US DOE awards Framatome grant for digital twin development

5 October 2023


Framatome has been awarded a $1m contract award for phase two of the Digital Twin-based Diagnostics for Nuclear Auxiliary Systems project in North America. Funding is sponsored by the Department of Energy’s (DOE’s) Advanced Research Projects Agency – Energy (ARPA-E) office under the GEMINA (Generating Electricity Managed by Intelligent Nuclear Assets) programme. GEMINA aims to develop digital twin technology for advanced nuclear reactors and transform operations and maintenance systems in the next generation of NPPs.
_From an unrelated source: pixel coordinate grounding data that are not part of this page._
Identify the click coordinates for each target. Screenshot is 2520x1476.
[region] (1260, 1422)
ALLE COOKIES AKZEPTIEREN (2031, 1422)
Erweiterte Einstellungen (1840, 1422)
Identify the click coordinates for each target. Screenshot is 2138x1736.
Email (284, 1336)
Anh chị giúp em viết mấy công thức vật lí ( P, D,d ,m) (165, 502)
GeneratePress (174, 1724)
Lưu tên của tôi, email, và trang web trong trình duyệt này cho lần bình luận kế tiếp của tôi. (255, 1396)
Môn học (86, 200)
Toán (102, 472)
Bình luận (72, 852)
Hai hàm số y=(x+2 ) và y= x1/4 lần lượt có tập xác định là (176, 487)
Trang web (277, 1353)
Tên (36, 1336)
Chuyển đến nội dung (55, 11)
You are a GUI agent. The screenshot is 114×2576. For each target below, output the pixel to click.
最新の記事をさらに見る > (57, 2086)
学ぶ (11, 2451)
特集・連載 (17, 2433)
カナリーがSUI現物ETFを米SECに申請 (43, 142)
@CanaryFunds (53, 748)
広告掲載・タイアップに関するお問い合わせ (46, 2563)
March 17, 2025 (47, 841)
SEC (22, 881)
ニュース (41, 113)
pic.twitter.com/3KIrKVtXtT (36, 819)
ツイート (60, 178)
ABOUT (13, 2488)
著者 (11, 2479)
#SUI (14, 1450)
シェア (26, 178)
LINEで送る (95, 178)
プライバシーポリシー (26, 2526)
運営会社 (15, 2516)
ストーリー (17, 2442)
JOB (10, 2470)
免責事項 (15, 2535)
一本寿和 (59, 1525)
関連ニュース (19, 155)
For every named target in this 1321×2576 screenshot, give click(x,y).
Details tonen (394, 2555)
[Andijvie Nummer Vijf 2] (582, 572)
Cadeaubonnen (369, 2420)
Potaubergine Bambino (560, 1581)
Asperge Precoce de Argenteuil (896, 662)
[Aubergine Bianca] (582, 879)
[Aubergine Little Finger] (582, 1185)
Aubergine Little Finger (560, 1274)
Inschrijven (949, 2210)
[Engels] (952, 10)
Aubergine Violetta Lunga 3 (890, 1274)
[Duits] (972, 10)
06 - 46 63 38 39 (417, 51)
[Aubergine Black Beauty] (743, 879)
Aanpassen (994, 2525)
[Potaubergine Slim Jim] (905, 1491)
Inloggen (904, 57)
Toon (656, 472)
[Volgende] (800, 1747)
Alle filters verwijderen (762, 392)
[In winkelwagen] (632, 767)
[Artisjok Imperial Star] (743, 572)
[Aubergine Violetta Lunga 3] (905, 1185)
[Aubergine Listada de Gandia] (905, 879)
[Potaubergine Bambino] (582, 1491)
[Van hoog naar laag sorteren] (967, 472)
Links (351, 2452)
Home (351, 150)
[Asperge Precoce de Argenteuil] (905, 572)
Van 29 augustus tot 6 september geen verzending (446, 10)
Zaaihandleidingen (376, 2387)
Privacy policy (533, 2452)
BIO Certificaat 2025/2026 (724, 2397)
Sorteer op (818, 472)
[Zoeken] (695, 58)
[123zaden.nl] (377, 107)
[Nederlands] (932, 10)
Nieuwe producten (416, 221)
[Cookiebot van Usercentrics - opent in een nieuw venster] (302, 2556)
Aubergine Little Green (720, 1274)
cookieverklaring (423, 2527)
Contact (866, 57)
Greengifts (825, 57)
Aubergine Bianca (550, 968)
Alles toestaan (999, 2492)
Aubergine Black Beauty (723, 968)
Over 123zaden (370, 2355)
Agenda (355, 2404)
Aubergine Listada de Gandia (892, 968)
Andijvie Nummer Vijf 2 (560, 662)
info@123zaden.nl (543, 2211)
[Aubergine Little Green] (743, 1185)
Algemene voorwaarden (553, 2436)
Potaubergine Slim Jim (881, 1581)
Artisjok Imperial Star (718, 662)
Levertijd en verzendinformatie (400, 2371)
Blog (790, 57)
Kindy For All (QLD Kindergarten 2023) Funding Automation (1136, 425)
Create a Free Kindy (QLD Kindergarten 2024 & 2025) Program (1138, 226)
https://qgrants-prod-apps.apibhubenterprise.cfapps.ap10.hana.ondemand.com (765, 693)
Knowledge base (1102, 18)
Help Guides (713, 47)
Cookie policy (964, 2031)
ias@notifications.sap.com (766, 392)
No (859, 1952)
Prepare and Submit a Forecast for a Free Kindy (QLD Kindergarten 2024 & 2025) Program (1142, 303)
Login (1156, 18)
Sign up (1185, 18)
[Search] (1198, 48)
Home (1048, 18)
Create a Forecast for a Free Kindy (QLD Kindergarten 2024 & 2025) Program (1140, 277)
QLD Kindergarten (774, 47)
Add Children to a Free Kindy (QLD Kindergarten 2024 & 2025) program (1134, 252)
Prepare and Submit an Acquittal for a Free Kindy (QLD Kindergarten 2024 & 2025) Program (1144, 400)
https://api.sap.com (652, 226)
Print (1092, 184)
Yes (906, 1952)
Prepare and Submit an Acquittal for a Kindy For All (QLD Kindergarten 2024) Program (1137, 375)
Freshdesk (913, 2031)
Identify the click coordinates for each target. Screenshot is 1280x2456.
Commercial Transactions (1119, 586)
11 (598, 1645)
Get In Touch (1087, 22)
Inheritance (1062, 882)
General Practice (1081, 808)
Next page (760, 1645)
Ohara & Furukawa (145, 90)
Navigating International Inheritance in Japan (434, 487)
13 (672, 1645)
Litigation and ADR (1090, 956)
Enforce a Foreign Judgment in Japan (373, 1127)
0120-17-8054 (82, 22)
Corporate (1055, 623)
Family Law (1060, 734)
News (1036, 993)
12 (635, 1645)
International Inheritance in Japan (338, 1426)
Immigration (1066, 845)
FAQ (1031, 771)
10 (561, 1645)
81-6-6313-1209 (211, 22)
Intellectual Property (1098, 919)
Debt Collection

Phase two of this project focuses on the commercialisation of automated diagnostic technology for nuclear plant auxiliary systems, specifically the plant service water system and cooling water systems of light water reactors (LWRs). This technology saves operation and maintenance costs for the current LWR fleet and may result in greater per-MWe savings in advanced reactors.

“The successful commercialisation of this technology will be instrumental in developing additional cost-effective solutions available for nuclear plant operations today and prepares us for the next generation of advanced reactor designs,” said Katherine Williams, CEO of Framatome North America. “Together with our utility partner and Metroscope, we bring this technology one step closer for the advancement of reliable, low carbon nuclear energy in North America.”

Framatome is partnering with Metroscope, an EDF start-up founded in Paris in 2018, to develop digital twin solutions for energy production plants, to progress commercialisation. While Framatome will be responsible for the overall project management and the digital twin model development for the auxiliary system, Metroscope will support the project with co-leadership, product advancement and plant integration.

To meet this objective, phase two of the project builds on proven Metroscope diagnostic technology already in use at more than 60 NPPs. It also builds on the existing phase one application to a high-temperature gas reactor auxiliary system using input data from the Argonne National Laboratory Natural Convection Shutdown Heat Removal Test Facility (NSTF).

The project will apply Metroscope digital twin technology to an auxiliary system to demonstrate operating and maintenance savings at an operating LWR plant. The objective is to demonstrate the value of the technology and quantify the return on investment for expanding to more plants after project completion.

Metroscope’s digital twin solutions improve efficiency and reduce emissions by monitoring and analysing industrial assets. Today, Metroscope’s software is deployed on 67 industrial assets. To achieve a scalable, reliable, and highly secure solution, Metroscope chose to run its platform on Microsoft Azure technology. Metroscope is taking advantage of Azure Kubernetes Service (AKS) to deploy applications along with Azure Database for PostgreSQL and Azure Cosmos DB to manage data. For end-to-end security, Metroscope implemented Microsoft Sentinel for threat analysis, Azure Key Vault for safeguarding customer-managed encryption keys, Azure Log Analytics to analyse data and service logs, and Microsoft Defender for Cloud for continuous monitoring and security insights, recommendations, and scores.